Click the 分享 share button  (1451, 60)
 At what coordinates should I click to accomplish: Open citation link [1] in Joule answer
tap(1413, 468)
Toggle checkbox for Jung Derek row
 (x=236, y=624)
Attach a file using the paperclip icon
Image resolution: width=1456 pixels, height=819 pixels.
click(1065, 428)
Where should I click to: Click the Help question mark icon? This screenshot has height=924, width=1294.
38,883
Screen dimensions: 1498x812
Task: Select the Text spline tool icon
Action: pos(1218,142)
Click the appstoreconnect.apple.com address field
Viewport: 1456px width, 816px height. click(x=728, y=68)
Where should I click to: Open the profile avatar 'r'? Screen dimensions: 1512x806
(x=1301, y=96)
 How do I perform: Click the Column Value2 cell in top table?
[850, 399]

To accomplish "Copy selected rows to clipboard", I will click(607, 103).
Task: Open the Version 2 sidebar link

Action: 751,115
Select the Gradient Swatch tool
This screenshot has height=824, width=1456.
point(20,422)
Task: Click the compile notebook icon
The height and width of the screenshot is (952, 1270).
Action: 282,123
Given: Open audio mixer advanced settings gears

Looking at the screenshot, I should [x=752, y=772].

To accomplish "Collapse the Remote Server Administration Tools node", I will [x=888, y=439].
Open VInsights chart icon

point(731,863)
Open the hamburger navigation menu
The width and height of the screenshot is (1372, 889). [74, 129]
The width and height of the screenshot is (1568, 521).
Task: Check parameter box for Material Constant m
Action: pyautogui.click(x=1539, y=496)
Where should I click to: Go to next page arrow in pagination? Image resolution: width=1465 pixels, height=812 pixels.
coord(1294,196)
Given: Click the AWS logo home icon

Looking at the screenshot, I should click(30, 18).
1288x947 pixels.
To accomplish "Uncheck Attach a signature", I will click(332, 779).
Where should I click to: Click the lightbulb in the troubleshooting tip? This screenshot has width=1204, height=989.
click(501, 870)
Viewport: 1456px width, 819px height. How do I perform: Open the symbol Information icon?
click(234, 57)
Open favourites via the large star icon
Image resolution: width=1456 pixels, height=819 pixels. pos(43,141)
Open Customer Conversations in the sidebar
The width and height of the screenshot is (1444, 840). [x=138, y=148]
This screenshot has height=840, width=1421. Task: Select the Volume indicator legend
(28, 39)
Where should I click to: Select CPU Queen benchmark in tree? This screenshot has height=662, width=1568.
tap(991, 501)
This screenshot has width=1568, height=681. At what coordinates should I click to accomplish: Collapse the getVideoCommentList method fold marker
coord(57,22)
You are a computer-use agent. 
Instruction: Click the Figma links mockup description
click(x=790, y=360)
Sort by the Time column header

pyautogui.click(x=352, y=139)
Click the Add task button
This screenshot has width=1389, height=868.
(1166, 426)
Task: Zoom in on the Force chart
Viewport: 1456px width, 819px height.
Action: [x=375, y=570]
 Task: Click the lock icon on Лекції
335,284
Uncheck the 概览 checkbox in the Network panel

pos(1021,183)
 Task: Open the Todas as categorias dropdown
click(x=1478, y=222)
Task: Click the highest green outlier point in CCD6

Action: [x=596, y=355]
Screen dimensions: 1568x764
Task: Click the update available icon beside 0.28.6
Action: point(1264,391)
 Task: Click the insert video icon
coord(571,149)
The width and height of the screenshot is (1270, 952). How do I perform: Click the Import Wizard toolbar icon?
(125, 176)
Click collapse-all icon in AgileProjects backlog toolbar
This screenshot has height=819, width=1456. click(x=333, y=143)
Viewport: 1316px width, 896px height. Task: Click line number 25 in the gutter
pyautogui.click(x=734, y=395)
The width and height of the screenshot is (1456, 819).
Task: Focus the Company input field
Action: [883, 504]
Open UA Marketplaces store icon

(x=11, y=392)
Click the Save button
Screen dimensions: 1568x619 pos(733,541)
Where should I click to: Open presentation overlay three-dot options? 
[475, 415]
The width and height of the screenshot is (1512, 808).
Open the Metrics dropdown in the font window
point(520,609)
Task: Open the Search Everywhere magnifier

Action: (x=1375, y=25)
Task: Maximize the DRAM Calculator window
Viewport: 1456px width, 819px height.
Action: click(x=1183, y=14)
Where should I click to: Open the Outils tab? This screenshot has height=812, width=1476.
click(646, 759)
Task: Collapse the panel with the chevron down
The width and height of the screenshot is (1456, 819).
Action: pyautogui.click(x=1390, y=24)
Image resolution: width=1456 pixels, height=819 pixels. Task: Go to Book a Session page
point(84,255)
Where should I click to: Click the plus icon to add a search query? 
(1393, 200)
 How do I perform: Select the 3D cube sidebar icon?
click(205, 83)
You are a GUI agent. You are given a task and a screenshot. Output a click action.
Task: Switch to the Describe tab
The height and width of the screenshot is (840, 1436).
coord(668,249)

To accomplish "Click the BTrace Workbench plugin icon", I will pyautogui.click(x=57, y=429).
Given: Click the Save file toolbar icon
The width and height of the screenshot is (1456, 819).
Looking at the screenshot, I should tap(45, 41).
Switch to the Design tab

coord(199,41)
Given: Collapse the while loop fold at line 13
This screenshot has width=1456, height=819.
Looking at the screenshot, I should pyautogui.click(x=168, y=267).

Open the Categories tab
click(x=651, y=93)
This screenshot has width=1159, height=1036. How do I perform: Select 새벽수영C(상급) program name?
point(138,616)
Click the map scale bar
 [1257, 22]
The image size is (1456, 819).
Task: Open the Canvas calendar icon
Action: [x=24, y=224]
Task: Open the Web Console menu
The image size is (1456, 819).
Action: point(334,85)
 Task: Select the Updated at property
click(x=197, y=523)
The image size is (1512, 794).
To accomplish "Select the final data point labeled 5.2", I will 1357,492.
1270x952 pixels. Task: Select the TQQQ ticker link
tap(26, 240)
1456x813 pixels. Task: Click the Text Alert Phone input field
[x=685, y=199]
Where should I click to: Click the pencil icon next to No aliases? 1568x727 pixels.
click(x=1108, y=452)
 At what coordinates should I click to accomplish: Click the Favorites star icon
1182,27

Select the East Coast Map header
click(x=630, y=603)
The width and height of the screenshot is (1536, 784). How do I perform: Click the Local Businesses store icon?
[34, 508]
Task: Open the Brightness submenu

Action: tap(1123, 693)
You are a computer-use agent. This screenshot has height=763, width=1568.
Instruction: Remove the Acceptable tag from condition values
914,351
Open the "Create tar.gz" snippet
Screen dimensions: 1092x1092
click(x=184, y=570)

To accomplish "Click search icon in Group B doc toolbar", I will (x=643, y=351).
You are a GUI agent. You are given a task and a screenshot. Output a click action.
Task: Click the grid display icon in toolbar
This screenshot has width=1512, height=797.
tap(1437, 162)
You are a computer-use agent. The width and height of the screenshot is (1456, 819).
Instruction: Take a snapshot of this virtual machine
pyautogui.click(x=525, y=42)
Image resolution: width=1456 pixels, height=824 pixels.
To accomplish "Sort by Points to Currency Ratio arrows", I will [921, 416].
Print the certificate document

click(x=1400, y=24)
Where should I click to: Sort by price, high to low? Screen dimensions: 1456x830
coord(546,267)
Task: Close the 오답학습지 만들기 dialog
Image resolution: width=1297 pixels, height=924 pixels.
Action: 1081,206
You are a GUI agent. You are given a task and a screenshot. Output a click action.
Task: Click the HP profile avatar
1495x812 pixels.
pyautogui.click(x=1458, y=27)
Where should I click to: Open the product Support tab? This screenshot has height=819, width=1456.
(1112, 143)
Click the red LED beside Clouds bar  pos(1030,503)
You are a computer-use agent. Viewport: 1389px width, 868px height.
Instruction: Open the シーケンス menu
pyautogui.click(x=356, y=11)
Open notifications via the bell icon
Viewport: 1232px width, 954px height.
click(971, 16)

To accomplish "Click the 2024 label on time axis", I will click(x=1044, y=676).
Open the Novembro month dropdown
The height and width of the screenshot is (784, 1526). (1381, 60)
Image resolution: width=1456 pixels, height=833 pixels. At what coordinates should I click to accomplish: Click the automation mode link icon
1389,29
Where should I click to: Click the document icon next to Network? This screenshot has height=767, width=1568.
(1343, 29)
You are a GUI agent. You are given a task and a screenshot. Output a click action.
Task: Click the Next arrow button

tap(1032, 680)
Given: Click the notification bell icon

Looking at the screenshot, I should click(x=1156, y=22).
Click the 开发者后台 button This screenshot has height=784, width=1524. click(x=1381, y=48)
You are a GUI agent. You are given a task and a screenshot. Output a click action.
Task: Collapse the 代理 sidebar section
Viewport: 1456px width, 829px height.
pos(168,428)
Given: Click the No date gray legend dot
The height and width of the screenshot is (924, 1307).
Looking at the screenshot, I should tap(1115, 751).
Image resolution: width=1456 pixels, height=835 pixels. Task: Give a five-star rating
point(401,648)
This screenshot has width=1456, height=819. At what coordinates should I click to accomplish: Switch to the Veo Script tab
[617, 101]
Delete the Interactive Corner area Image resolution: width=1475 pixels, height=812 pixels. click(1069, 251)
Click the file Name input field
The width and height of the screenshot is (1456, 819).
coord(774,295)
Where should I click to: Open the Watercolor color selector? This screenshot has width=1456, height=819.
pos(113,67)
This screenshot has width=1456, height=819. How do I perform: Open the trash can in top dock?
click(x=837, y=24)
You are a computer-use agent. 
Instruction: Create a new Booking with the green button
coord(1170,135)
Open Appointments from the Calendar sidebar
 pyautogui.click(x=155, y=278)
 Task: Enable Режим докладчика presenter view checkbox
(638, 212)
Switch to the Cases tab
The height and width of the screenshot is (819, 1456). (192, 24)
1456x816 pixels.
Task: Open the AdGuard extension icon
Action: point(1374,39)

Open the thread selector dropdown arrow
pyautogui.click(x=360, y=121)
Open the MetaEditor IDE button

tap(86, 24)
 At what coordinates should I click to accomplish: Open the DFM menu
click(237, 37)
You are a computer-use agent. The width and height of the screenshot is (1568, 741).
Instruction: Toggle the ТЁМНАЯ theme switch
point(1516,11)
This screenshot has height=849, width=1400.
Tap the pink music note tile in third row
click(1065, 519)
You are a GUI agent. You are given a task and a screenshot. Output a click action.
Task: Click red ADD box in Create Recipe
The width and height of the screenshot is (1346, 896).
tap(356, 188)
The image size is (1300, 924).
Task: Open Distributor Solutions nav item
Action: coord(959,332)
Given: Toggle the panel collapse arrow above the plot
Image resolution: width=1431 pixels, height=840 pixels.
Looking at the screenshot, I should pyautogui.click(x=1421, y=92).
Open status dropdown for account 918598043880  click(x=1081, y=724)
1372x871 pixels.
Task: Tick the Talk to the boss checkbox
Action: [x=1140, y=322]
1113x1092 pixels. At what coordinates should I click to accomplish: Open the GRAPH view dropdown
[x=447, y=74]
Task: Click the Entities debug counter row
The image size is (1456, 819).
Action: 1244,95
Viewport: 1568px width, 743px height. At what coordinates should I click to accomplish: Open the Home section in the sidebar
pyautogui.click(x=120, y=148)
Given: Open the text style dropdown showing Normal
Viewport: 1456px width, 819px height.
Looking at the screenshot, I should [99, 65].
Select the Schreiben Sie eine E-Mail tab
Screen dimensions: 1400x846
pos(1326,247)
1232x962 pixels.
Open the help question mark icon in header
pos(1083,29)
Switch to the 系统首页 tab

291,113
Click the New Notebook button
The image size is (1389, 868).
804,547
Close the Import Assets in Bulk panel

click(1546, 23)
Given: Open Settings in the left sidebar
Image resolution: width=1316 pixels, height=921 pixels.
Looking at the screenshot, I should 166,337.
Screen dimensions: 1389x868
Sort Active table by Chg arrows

WORK ORDER -
With the string "will" as the key, filter the data above and show the lines that match.

TASK RESULT -
To accomplish "Copy selected rows to clipboard", I will click(607, 103).
To accomplish "Collapse the Remote Server Administration Tools node", I will [x=888, y=439].
To accomplish "Uncheck Attach a signature", I will click(332, 779).
To accomplish "Click the BTrace Workbench plugin icon", I will pyautogui.click(x=57, y=429).
To accomplish "Select the final data point labeled 5.2", I will 1357,492.
To accomplish "Click search icon in Group B doc toolbar", I will (x=643, y=351).
To accomplish "Sort by Points to Currency Ratio arrows", I will [921, 416].
To accomplish "Click the 2024 label on time axis", I will click(x=1044, y=676).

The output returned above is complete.